#### Your goal
In the entries below, identify every line with the string "Open" and copy it.

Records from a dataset
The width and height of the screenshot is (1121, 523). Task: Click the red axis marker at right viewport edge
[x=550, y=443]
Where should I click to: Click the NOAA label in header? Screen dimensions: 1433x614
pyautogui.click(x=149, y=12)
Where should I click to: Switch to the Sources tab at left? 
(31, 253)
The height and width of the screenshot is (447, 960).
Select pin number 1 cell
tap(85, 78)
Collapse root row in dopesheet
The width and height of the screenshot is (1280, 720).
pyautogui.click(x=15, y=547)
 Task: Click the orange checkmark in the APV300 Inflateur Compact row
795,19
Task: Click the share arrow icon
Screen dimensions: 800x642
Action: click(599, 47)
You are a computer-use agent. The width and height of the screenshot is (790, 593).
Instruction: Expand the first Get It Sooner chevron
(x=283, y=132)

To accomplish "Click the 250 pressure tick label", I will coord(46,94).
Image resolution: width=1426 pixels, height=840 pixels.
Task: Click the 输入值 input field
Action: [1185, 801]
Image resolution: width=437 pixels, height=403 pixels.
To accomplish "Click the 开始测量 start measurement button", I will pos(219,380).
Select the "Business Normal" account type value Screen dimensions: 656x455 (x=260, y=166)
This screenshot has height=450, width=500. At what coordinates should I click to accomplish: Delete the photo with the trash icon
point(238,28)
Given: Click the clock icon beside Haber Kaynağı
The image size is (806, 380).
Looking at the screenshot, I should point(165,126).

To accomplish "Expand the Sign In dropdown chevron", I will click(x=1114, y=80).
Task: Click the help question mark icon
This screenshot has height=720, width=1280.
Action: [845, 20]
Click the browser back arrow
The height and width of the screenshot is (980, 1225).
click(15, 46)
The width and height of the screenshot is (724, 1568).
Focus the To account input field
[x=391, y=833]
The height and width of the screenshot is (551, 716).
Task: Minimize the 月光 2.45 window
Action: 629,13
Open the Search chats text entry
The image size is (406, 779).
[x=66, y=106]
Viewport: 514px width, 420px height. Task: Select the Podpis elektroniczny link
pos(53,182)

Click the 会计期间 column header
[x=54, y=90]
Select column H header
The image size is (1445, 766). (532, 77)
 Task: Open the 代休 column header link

#### Task answer
Open the Search chats text entry
 Task: Open the 代休 column header link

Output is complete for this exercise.